Intraoperative bleeding is one of the most consistent contributing factors for AKI development28,29. In turn, a recent meta-analysis suggested that even AKI stage 1 negatively impacts on both the one year and three year survival rates after TAVI30. Yan-biao Liao et al. demonstrated that significant bleedings and number of RBC transfusions predict in a directly proportional manner the incidence of AKI and long term mortality, mainly due to structural and functional alterations in the preserved RBCs and the buildup of pro-inflammatory mediators31. Moreover, a 1.8-fold increased risk of AKI was also associated to anemia after TAVI32. In agreement with the above cited literature, the lower incidence of AKI in the CBOT treated population may reasonably occur as the result of less transfusions and major bleedings observed in this group.
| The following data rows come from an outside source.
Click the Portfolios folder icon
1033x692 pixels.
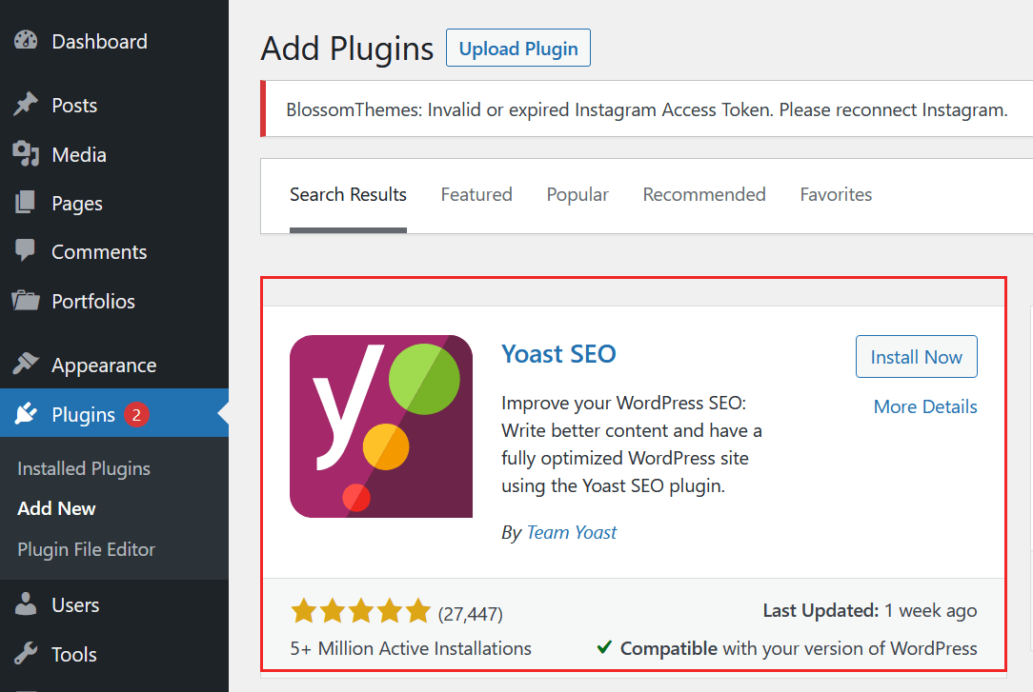pyautogui.click(x=26, y=301)
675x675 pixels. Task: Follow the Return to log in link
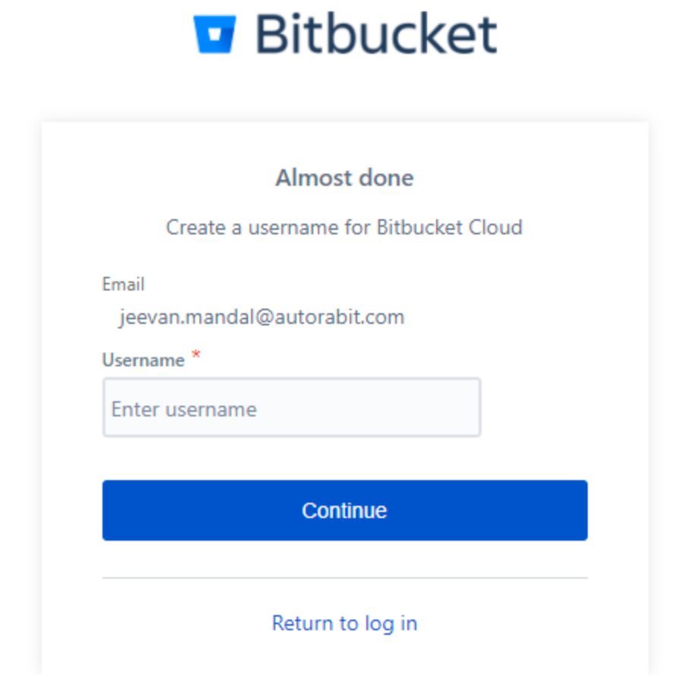[x=344, y=623]
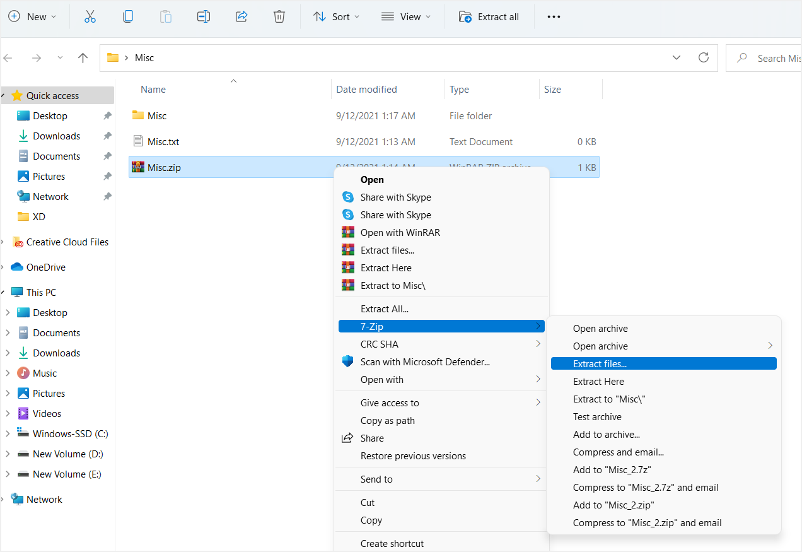Open the View dropdown menu
Viewport: 802px width, 552px height.
405,17
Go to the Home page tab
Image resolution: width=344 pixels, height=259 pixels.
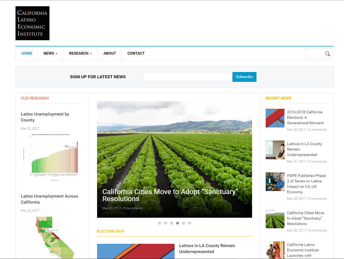[x=27, y=54]
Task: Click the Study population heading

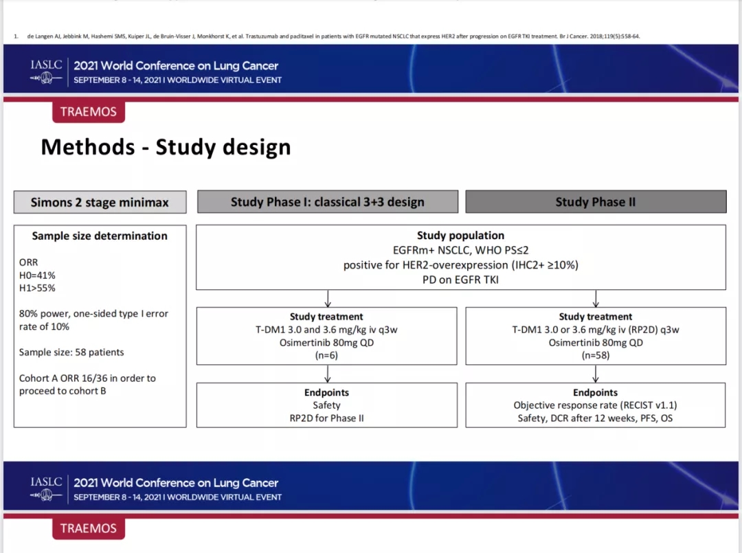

However, because of the non-randomized nature of enrolment, our findings must be interpreted with caution. Purposively, PS matching was used to partly overcome disparities in the baseline clinical profile of the two patients’ groups. The adjusted analysis confirmed the protective role of CBOT against VARC-3 type > 2 bleeding and the correlation between this technique and lower mean hospitalization time. Moreover, a slight tendency to higher incidence of AKI was observed in the ProGlide group after PS-matching, mainly driven by stage 2 and 3 AKI.
Conclusively, these findings represent the first report on a relatively large population of a possible protective effect against bleeding of a routine endoclamping technique adjunctive to conventional sutures. On the other hand, this technique carries an increase in procedural time and costs due to the need for additional devices; future investigations will clarify if the hypothesized reduction in vascular complications and in consequent additional unplanned interventions may ultimately offset in terms of clinical and economic net benefit the above-mentioned drawbacks.
Some limitations of the present study should be acknowledged. Firstly, sample size, despite larger than previous reports, is in absolute terms small. Second, this was a non-randomized study and, even if PS-matching was used to adjusting for potential confounding variables, it was not able to correct for the unmeasured variables. Third, the choice of prostheses was left to the discretion of operators in each institution, and not all of the devices currently in use were included in this study. Finally, patients with severe PAD or significant tortuosity of the iliofemoral axes were excluded from the analysis; thus, the routine application of CBOT was not assessed in these cases.
Furthermore, despite the favorable interplay between novel devices and trans-axillary access, TAVI represents a challenging procedure requiring careful patient selection and management28. –29 As a result, our findings should be regarded only as hypotheses generating and would require and, to authors opinion, deserve further confirmation from a large randomized trial30.